Dans « Le petit bassin de Taipei » de Jane Jian, Taipei est la ville où l'on se perd mais où choisit toujours de demeurer. « La rue Longquan », de Lin Yao-teh (chef de file de la « littérature urbaine » à Taiwan) nous plonge dans le Taipei nocturne avec ses ruelles sombres et ses bandes de voyous. Avec « Le mémorial de TCK » de Lo Yi-chin, auteur d'origine continentale, la ville est ce théâtre gigantesque dans lequel chaque acteur doit sagement jouer son rôle au risque d'être banni de son histoire. Dans « Histoire de toilettes » Wu Ming-yi explore Taipei à travers les histoires et les légendes de l'ancien marché de Chunghwa, qui imprègnent jusqu'à ses toilettes publiques. Dans « Cette averse lugubre », Walis Nokan, auteur aborigène Atayal, dévoile la violence et la discrimination dont peuvent être victimes les populations minoritaires dans la capitale. « Videoman », Chang Wan-k'ang dresse un portrait tendre et critique de la jeunesse de Taipei. Dans « Retour de nuit », un récit se déroulant entre Taipei et Paris, Chou Tan-ying évoque la solitude et la nostalgie que l'on peut éprouver dans les grandes métropoles. Cette anthologie est complétée par une nouvelle inédite de Chi Ta-wei, auteur du roman de science-fiction Membrane publié dans la collection « Taiwan Fiction » en 2015 (ce roman sera repris chez Le Livre de Poche en 2017).
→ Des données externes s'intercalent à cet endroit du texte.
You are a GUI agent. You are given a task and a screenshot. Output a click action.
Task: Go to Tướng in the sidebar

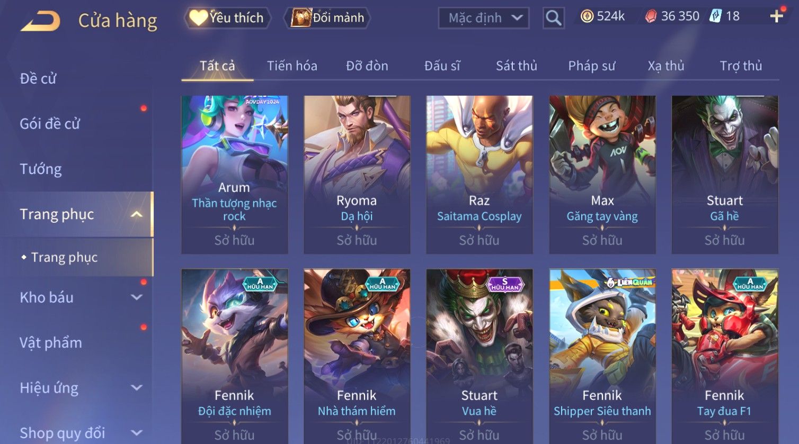pyautogui.click(x=41, y=169)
Ces nouvelles sont entremêlées de petites escapades littéraires et gourmandes dans les restaurants et les marchés de nuit de Taipei signées par le spécialiste du genre : Shu Kuo-chih.
Taipei est la capitale de Taïwan. Plusieurs écrivains contemporains écrivent sur cette ville devenue métropole. Jane Jian, Shu Kuo-chih, Lin Yao-teh, Walis Nokan, Lo Yi-chin, Wu Ming-yi, Chi Ta-wei, Chang Wan-k'ang, Chou Tan-ying. Chacun apporte sa vision de la ville et ses personnages souvent venus de lieux assez éloignés de Taipei.
C'est donc une grande diversité de points de vue, certains très réalistes voire même autobiographiques telle la première nouvelle, d'autres plus oniriques, même s'ils partent d'un point de départ on ne peut plus terre-à-terre, raconter la ville. Les légendes chinoises, les histoires de la ville, les apports des habitants venus des quatre coins du pays, parfois de populations très anciennes et ayant presque disparues, absorbées dans la ville et plus globalement dans le pays. Chaque nouvelle est une histoire particulière qui apporte un lot d'informations mais aussi des ressentis de cette métropole, son côté village ou petite ville de province avec son marché, ses rues étroites, ses échoppes... A propos d'échoppes entre les nouvelles se glissent des pages écrites par Shu Kuo-chih sur ses escapades gourmandes dans la ville. Ce sont de petites boutiques où le cuisinier cuit sur place et à la demande des nouilles, de la soupe, du curry, ...un véritable guide des bons endroits pour qui veut visiter la ville de Taipei. Si l'on m'offre le voyage, j'emporte ce livre pour savoir où manger bien... avis aux voyagistes susceptibles de m'offrir le voyage (tout frais payés, il va sans dire...)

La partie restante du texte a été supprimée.